:: Directions for this task ::
Go through the listing below and gather every line with the word "agent".

START Record excerpts

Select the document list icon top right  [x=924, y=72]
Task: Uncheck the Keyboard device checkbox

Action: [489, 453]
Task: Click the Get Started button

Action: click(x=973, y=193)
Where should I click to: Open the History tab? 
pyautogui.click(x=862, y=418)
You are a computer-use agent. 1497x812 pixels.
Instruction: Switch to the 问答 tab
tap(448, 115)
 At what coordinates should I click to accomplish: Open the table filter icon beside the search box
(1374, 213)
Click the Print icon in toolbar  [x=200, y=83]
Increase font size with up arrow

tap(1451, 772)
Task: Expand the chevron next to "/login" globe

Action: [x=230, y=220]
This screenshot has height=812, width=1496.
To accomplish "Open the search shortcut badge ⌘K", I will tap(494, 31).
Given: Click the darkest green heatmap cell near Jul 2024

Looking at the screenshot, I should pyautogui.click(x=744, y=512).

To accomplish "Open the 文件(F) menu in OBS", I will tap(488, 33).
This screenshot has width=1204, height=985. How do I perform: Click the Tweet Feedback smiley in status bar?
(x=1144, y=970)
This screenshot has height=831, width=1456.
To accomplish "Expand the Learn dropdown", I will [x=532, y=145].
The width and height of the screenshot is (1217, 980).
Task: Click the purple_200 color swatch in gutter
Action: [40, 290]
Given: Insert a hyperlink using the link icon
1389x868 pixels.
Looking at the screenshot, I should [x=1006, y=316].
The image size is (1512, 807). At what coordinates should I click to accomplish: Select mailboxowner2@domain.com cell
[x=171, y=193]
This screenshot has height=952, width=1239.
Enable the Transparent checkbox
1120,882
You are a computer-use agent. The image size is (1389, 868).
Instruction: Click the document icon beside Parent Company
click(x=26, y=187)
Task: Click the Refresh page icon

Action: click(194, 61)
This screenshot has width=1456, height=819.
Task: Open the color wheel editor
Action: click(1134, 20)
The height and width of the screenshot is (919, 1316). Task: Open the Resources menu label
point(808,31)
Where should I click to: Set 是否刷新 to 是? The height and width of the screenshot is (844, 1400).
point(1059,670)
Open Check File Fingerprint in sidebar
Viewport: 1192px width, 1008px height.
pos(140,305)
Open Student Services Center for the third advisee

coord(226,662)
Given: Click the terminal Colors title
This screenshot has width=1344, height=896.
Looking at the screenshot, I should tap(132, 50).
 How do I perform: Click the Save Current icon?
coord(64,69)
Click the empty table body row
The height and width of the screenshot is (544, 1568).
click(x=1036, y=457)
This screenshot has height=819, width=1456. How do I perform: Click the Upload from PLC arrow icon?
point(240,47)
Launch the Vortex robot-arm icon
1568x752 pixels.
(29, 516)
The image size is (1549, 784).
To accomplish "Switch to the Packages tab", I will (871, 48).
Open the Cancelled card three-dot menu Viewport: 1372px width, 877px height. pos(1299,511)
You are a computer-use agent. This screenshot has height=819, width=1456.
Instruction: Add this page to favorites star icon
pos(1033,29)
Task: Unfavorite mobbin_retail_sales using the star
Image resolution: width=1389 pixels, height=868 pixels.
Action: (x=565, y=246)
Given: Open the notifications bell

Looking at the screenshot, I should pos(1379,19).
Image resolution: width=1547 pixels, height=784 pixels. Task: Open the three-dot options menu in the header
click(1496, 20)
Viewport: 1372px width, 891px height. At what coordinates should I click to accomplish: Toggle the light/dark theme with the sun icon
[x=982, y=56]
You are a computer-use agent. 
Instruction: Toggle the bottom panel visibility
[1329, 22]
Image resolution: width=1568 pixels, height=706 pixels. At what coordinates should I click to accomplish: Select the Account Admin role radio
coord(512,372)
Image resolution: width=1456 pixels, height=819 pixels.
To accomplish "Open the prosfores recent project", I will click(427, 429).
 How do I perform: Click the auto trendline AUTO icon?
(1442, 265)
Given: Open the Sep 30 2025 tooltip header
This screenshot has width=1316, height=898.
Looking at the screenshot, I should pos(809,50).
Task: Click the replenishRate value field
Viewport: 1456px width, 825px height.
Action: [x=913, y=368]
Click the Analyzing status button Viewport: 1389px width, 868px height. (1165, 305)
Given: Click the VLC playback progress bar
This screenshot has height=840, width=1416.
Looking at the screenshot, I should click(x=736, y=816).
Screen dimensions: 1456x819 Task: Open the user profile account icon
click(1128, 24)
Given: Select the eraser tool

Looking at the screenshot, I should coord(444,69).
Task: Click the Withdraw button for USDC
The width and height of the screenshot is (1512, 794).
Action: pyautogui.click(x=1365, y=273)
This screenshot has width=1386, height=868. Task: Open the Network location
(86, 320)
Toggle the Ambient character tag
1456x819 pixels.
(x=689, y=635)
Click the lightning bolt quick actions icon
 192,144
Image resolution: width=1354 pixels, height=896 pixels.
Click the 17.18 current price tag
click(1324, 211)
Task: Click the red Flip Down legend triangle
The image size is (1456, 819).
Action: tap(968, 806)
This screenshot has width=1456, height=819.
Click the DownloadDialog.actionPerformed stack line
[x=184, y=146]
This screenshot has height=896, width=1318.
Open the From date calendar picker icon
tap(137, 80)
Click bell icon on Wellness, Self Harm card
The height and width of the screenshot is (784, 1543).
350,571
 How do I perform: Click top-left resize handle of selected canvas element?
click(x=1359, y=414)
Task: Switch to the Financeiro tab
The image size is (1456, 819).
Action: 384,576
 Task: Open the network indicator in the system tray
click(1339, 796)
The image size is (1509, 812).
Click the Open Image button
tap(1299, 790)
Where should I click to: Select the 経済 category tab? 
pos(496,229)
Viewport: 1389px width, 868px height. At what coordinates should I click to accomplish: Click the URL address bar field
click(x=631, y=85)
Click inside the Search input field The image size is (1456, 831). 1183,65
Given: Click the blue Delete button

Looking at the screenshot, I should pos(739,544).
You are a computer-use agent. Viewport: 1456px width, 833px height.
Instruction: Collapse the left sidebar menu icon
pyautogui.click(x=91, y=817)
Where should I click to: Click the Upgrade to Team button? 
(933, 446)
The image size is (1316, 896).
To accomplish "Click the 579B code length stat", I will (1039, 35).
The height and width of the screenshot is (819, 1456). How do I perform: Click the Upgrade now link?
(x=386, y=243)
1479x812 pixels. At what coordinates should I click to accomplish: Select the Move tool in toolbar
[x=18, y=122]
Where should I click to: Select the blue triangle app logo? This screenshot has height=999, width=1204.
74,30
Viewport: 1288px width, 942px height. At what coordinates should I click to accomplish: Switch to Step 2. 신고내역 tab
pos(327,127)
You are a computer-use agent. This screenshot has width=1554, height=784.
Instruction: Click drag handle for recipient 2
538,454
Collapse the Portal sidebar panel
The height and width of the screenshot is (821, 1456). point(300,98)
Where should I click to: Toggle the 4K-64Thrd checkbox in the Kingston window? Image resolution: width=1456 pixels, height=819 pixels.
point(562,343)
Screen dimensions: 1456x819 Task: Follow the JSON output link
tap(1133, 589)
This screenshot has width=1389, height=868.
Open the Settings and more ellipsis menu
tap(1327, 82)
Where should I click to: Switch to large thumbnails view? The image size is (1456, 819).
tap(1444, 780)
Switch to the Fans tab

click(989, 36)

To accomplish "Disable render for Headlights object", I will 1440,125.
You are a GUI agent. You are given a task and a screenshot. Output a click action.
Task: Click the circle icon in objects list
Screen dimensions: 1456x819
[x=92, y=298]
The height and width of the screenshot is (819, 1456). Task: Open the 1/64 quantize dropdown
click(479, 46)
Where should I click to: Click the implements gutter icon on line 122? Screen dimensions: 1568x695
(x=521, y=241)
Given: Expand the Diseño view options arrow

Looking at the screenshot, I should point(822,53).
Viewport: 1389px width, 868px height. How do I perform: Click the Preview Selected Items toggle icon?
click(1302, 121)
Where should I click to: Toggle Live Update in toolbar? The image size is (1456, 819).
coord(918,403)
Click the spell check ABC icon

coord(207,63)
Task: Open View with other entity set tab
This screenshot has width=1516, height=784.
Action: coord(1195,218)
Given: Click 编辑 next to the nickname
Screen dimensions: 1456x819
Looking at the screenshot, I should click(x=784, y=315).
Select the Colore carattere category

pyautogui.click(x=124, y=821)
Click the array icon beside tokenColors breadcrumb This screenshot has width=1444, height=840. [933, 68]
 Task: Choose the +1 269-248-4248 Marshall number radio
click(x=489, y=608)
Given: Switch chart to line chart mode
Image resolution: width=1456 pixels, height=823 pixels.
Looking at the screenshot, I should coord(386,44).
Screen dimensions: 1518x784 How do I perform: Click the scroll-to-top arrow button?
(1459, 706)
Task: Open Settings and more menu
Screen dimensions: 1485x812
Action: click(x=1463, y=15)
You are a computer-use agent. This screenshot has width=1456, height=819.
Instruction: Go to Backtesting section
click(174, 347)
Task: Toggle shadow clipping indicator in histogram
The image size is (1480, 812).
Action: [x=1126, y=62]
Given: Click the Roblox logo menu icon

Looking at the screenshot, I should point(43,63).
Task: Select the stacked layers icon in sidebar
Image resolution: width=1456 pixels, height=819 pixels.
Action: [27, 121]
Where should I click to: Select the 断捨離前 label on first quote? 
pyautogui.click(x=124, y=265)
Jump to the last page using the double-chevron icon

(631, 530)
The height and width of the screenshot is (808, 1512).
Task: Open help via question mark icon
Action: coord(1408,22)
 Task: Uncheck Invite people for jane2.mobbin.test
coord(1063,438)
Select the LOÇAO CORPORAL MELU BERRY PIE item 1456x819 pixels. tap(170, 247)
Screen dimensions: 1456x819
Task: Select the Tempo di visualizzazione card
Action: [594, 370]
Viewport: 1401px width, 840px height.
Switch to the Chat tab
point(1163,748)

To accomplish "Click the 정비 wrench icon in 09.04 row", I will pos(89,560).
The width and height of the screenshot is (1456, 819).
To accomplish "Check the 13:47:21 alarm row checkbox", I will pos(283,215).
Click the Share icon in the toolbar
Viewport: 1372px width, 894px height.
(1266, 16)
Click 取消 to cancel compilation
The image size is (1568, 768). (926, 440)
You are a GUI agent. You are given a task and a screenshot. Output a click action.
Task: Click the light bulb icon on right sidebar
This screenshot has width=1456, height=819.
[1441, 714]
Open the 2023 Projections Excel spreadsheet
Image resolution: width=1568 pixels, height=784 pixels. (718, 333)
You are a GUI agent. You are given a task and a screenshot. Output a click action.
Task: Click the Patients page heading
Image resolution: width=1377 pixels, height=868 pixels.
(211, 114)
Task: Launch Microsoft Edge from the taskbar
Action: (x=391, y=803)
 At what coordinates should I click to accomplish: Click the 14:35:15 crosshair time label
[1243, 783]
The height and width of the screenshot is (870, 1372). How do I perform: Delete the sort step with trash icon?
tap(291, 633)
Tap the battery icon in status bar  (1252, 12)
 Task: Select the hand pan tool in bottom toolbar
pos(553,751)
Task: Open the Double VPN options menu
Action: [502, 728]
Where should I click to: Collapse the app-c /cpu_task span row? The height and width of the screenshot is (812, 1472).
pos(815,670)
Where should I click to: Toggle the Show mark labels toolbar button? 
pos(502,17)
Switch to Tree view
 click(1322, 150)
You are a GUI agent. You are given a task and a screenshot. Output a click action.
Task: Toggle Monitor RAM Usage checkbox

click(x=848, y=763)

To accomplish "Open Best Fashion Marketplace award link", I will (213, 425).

END Record excerpts

:: Solved problem ::
You are a computer-use agent. 1497x812 pixels.
You are a computer-use agent. The image size is (1389, 868).
You are a computer-use agent. This screenshot has height=819, width=1456.
You are a computer-use agent. 
You are a computer-use agent. Viewport: 1456px width, 833px height.
You are a computer-use agent. This screenshot has width=1554, height=784.
You are a GUI agent. You are given a task and a screenshot. Output a click action.
You are a computer-use agent. This screenshot has width=1456, height=819.
You are a GUI agent. You are given a task and a screenshot. Output a click action.
You are a GUI agent. You are given a task and a screenshot. Output a click action.
You are a GUI agent. You are given a task and a screenshot. Output a click action.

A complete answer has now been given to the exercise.